Liz Maudslay from the Association of Colleges provides insight into some of the important differences between school and college provision for students with SEND.
Provision in further education for students with SEND
Further Education caters for a very large number of students with a range of special educational needs and disabilities. Current numbers in England are approximately 64000 students with EHC plans, and a further 240000 who have some identified SEND but no EHC plan.
SEND post 16 students are rightly considered in general guidance documents for all children and young people with SEND. However it is the belief of the Association of Colleges and of Natspec (the National Association for Specialist College Provision) that it is not sufficient simply to add the phrase ‘and colleges’ but also to distinguish the many ways in which college provision differs from that of schools.
Main differences in provision
There is no National Curriculum in colleges and SEND students might be enrolled on a wide range of academic or vocational courses. A minority of students with more complex SEND will attend an Independent Specialist College however many young people who have been at a special school will continue their education in a General Further Education college. A proportion of students will attend a specially designed learning programme for students with learning difficulties which will include English and maths at an appropriate level as well as independence, social and employment skills.
Some colleges run full or part-time specialist provision for young people aged 14-16 for whom the schools system has not been appropriate. Some colleges also have dedicated provision for 16 year olds who have been in Alternative Provision or had some kind of disrupted education experience.
Further Education colleges tend to be much larger than schools and cover a far wider geographical area with many of them taking students from several different Local Authorities.
Attendance is not necessarily full time five days a week. Specialist courses for students with more complex learning difficulties tend to be three or four days a week in college but often providers will arrange for non-college days to be filled with voluntary agency support or work experience.
All SEND students will be able to take part in a wide range of extra curricula activities with specialist staff and equipment.
As students move into adulthood the relationship between college staff and a student’s parents can be different from that of schools
What additional support is there for students with SEND?
Colleges do not use the designation SENCO although they will have a SEND support department with expertise in a variety of specialist areas e.g. specific learning difficulties, autism, sensory impairment. SEND students receive additional support on a one-to-one basis where appropriate. Programmes for students with more complex learning difficulties will have a high staff student ratio and also employ Learning Support Assistants.
Differences in Funding
Unlike schools Further Education has no designated ‘SEND support’ funding. High Needs Funding in Further Education is divided into Element 1 – the base rate for all students which in colleges is less than it is in schools; Element 2 – limit of £6000; and Element 3, high needs top up funding. Colleges only receive the £6000 Element 2 funding if a student is seen to require Element 3. Of the 64000 students in Further Education who have an EHC plan only 31000 receive High Needs Funding.
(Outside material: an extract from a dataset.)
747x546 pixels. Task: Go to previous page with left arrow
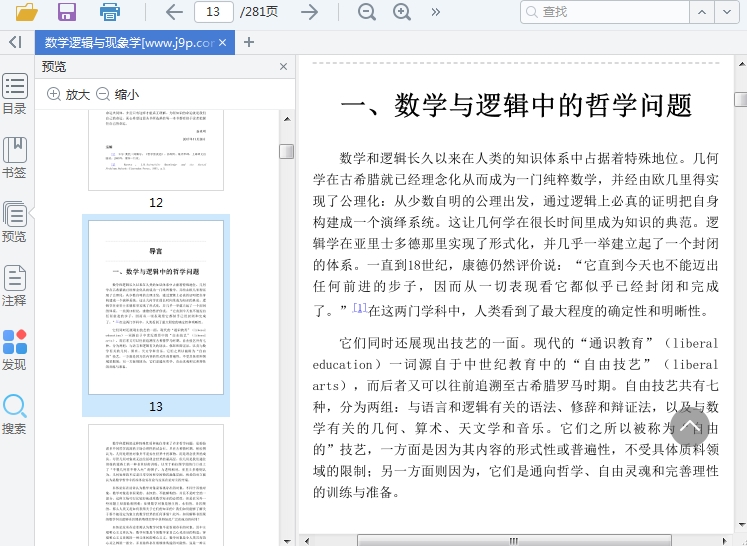click(x=174, y=12)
Any additional funding both for these students and for the very large number of SEND students without EHC plans comes out of the college Disadvantage Fund. While being quite a generous fund this money also has to cover supporting re-sits in English and maths GCSE, mental health support and several other areas of college support making it hard always to give sufficient support to all SEND students.
DfE SEND Review and policy asks in relation to FE
There is currently an important DfE SEND Review happening. Some of the issues which the Association of Colleges and Natspec hope this review will address include:
• That the significant differences between further education and schools should be formally acknowledged and addressed rather than further education being shoe-horned into a schools based system.
• That there should be dedicated and objective Advice and Guidance support for young people and families as they move towards the end of their time at school
• A review of transition from school to college and post college, and implementation of procedures which might improve it – e.g. young people having a dedicated person who can see them through the process from Year 9; improved procedures for transfer of information for all SEND students from mainstream schools; support for transition from college to Higher Education, employment, or independent living.
• Funding opportunities for colleges to give targeted support for young people making the transition from AP to college
• Greater standardisation of procedures between different Local Authorities in terms of post school High Needs Funding
• Structures which allow more flexibility for sharing resources and expertise between specialist and mainstream colleges.